---------- RECORDS TO USE
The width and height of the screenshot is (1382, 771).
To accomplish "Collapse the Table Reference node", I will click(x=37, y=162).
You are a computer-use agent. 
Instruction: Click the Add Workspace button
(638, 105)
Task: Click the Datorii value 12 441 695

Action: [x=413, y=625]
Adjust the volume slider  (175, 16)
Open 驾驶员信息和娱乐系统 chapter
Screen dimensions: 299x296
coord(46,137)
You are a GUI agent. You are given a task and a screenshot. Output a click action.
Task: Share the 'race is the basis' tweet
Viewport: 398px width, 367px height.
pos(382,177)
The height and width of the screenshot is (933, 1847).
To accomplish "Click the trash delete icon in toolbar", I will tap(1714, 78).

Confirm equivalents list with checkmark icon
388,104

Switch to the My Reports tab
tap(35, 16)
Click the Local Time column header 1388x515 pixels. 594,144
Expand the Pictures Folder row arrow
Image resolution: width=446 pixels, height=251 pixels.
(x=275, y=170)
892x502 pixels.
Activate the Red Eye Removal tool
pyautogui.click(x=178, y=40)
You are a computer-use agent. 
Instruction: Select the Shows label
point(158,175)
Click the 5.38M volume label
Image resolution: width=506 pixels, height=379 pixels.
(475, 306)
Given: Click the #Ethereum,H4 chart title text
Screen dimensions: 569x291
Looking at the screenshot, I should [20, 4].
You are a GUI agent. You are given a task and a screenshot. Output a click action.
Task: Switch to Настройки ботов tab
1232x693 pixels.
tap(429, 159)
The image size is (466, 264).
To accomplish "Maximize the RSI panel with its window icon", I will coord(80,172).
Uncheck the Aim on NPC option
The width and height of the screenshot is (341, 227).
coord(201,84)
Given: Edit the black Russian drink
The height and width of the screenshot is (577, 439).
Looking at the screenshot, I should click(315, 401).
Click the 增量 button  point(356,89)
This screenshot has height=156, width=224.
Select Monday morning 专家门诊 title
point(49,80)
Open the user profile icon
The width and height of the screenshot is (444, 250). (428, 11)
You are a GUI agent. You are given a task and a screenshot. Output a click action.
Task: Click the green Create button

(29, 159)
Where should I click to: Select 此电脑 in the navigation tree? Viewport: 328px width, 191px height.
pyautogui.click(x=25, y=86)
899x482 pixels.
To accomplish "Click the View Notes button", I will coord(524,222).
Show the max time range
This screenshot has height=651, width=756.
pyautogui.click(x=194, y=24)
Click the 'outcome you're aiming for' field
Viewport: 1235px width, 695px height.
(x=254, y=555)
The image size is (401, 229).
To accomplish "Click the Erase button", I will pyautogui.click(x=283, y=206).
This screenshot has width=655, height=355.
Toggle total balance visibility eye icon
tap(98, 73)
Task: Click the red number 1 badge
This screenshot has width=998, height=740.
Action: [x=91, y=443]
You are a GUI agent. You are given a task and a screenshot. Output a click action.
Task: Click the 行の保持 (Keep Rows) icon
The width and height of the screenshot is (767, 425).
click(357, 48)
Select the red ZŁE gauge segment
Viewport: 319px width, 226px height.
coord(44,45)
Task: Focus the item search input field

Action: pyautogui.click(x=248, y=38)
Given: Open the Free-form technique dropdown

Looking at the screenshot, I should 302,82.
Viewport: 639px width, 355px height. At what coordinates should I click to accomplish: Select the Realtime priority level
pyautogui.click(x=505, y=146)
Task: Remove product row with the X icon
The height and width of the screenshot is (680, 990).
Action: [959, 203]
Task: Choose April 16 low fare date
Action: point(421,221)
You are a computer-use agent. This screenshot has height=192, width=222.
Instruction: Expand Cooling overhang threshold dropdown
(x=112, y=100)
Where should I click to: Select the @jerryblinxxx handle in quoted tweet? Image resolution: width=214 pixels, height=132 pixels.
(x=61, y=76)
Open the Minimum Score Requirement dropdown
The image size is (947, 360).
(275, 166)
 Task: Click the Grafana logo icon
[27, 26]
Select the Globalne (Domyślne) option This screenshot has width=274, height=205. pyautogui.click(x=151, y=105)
--------------------
◆ DIRECTIONS ◆
Count how many lines in the data contain the word "option". Reply with that number only.

◆ OUTPUT ◆
2